Now, much of this obsession centers on the duo of Raistlin and Caramon. Without revealing too terribly much, they are twins born of a vision-seeing mother and a woodcutter father in the backwater town of Solace. Caramon is strong and robust, even in infancy; he will become a great but (seemingly) slow-witted warrior. His brother Raistlin, sickly by disposition and powerful of mind and will, has the gift of the magic. Over a series of books (pulling them all together I think there are twelve novels, plus some short stories) we get to experience the brother's pained, agitated relationship: Caramon, overweening and protective, subject to his brother's will; Raistlin, weak and powerful simultaneously, envious of his brother's charm and physical strength. It sounds like the perfect recipe for codependence, and it is, save that the brothers truly love each other. Oh, it's a twisted, fractious love, a love that ultimately drives both of them to make unbelievable sacrifices, but it remains one of the most inexplicably vital fictional relationships I've ever encountered, in or out of the realm of the fantastic. Of course there are other characters and others stories: Tanis Half-Elven remains quite loved, Flint and Tasslehoff's endless bickering still brings an oafish smile to my face. But it is Raistlin and Caramon who (for me) remain at the heart of Dragonlance.

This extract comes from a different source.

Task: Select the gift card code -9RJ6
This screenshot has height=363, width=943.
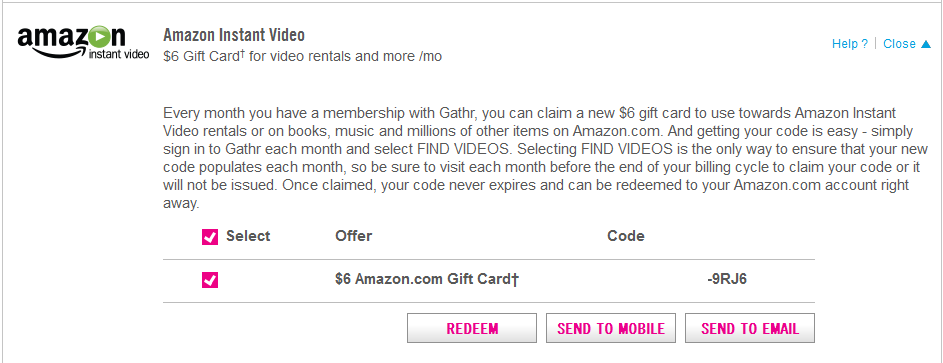Action: coord(727,280)
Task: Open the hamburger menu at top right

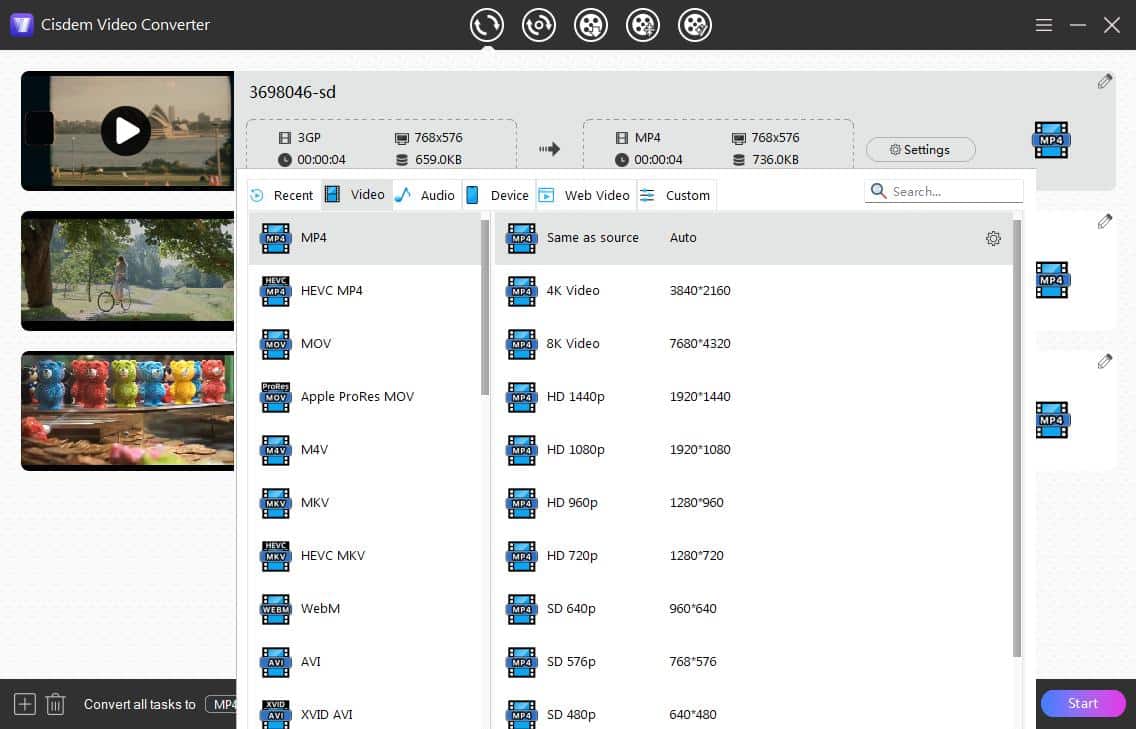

It was years before I read Lord of the Rings and The Silmarillion. Indeed, I actually saw Peter Jackson's Fellowship movie before reading either, though I grew up obsessively watching the Rankin-Bass animated adaptations of The Hobbit and The Return of the King. It's only been in the last half-decade that I've branched out, delved back into LeGuin with gusto and begun exploring the work of the pulp-era fantasists and sci-fi prophets. I've read Philip K. Dick (did you know Dick and LeGuin graduated from the same Oregonian high school? It's true, though they didn't know each other), Lord Dunsany, Theodore Sturgeon, Harlan Ellison, James branch Cabell, Lovecraft (very extensively), Frank Herbert and Michael Moorcock (also quite extensively), among a plenitude of others. I find myself suddenly a student, albeit an eager, voracious student; I've yet to read any Mervyn Peake, E.R Eddison, Frank Belknap Long, Arthur Machen, Ambrose Bierce, the aforementioned Mr. Smith and, again, a plenitude of others. The road promises to be long and nourishing, but every so often I find I have to wander back to the Inn of the Last Home for a mug of ale and a plate of Otik's spiced potatoes.